Seeing Mumbai through its hinterland: Resource and Real estate conflicts in India's city-regions

Seeing Mumbai through its hinterland: Resource and Real estate conflicts in India's city-regions

20.08.2018, Monday
ATREE Auditorium

Abstract

This talk focuses on the acute environmental crisis over the governance of resources in liberalizing India, and links these water and air crises to the making of new real estate markets. Using the case of regional Mumbai’s real estate market, this talk situates Indian cities within their wider hinterlands and maps the spatial politics of resources and land development across the urban-rural divide. By focusing on two contemporary high-profile corruption ‘scams’ – Lavasa Lake City and the Adarsh housing society – this talk hopes to offer more productive ways of engaging with that murkiest and most corrupt of sectors, real estate. Lavasa Lake City, located around 200 kilometers from Mumbai along the Mumbai-Pune Expressway, is an example of urban firms from Mumbai moving into the urbanizing hinterland. The water supply to the new SEZs and hill cities such as Lavasa are made possible by re-routing water from irrigation canals to these new private towns. The Adarsh housing society ‘scam’ involved the manipulation of development rights, and more broadly, the monetization of air, to build a higher FSI (floor space index) tower whose real estate profits can be re-directed from war veterans to politically connected beneficiaries. These real estate ‘scams’ are symptoms of a changing economic-electoral geography where the political class experiments with new regulatory regimes for water and air that can produce new real estate profits across the urban-rural divide. This talk uses Mumbai as a window into analyzing how flows of capital and resources – including water, air, garbage – produce specific forms of urban-rural, or city-countryside, linkages. More broadly, the talk calls for new frameworks of urban environmental politics that can incorporate within them the agrarian political economy. 

About the speaker

Sai Balakrishnan is an Assistant Professor of Urban Planning at Harvard University’s Graduate School of Design.

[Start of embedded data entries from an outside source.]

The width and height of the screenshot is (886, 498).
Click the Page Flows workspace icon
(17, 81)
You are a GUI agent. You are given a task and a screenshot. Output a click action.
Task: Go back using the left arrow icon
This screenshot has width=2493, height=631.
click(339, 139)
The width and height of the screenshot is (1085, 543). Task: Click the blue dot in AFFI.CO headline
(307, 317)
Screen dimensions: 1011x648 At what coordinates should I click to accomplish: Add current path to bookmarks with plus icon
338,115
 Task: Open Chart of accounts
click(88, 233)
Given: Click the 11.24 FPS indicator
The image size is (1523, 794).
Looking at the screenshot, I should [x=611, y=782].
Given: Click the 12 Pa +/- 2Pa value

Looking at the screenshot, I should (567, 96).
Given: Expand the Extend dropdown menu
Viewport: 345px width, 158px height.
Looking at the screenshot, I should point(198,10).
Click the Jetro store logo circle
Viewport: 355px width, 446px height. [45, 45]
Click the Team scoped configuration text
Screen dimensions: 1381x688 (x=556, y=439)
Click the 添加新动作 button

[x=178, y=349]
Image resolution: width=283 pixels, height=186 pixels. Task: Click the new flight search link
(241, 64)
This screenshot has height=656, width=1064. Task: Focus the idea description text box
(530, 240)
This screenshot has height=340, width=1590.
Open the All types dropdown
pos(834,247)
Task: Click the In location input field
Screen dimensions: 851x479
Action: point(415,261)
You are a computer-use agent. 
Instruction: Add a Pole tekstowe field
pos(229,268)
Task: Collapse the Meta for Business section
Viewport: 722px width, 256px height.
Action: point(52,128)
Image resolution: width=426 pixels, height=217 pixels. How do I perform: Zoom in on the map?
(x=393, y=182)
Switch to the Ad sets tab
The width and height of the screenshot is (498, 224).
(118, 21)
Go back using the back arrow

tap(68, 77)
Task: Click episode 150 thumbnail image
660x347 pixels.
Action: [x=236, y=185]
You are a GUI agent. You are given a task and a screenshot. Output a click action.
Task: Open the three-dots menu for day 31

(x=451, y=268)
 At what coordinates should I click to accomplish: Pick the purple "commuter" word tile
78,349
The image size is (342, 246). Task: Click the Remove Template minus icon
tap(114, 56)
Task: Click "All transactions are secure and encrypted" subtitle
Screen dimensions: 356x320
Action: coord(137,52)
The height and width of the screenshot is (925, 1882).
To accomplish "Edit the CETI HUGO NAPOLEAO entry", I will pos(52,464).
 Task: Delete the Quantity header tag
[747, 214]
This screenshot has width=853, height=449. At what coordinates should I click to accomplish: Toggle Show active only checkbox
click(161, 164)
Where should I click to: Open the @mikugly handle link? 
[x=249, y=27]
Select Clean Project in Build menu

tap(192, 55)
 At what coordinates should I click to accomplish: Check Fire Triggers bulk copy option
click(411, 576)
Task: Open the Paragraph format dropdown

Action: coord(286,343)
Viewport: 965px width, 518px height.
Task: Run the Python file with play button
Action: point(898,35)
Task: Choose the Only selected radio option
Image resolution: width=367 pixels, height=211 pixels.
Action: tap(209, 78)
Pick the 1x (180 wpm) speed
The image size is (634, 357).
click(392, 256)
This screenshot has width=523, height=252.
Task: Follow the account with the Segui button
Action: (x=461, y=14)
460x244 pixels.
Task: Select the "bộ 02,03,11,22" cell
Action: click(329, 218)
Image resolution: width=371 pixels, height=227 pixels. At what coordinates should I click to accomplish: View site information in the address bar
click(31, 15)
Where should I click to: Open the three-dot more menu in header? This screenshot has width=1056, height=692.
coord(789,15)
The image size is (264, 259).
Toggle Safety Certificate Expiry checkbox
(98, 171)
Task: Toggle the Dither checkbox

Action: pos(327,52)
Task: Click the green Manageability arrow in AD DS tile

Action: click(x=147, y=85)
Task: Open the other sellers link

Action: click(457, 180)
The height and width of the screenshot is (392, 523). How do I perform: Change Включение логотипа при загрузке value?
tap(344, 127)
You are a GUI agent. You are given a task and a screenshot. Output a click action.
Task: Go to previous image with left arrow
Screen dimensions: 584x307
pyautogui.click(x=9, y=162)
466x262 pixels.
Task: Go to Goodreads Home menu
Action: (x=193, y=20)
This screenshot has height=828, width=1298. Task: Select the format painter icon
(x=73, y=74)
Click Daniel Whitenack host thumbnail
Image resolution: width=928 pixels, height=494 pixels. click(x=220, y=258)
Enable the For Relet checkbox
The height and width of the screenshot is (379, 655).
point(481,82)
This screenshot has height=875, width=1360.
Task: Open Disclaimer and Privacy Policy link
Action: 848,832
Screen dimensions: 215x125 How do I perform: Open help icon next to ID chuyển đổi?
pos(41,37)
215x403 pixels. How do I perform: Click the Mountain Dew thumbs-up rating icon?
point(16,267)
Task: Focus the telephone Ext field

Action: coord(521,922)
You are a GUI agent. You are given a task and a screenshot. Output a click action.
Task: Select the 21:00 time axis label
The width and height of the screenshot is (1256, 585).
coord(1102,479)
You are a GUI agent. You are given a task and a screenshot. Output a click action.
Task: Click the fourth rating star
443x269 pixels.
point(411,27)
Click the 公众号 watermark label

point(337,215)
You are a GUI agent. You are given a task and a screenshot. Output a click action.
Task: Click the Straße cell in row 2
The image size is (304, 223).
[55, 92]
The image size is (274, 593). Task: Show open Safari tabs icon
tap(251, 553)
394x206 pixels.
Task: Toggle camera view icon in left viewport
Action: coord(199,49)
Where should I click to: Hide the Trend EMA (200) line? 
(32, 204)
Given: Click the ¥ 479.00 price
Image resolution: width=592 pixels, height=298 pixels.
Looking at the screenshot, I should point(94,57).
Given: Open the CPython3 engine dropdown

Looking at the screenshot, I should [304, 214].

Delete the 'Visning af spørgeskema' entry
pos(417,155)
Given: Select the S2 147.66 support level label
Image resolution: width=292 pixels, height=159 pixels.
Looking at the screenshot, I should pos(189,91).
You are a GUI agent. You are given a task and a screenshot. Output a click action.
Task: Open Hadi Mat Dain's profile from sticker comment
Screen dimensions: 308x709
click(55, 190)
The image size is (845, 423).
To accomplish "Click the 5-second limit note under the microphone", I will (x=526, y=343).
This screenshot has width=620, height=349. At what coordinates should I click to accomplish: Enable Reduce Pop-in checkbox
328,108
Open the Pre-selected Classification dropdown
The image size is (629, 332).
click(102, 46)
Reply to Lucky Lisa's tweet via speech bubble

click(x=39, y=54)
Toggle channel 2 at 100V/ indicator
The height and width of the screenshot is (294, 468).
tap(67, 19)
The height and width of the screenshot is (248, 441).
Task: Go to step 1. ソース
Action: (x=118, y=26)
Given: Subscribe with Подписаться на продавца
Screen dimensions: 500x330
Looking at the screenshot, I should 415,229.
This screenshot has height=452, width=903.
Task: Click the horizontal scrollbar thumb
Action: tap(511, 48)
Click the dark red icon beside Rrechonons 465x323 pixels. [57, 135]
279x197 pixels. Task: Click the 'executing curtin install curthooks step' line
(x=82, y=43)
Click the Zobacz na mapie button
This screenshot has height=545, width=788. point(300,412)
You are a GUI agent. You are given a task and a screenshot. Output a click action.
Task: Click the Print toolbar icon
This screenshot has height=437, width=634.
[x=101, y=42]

She has also worked as an urban planner in the United States, India, and the United Arab Emirates, as a consultant to the UN-HABITAT in Nairobi, Kenya, and has served as a Research Fellow at the Land Governance Laboratory (LGLab), a Cambridge-based not-for-profit organisation which studies and disseminates tools for inclusive land resource allocation in rapidly urbanising countries. Her work has been published in Pacific Affairs, EPW, and in edited book chapters. Her book, titled "Shareholder Cities: Agrarian to Urban Land Transformations along Economic Corridors in Liberalizing India" is forthcoming from University of Pennsylvania Press.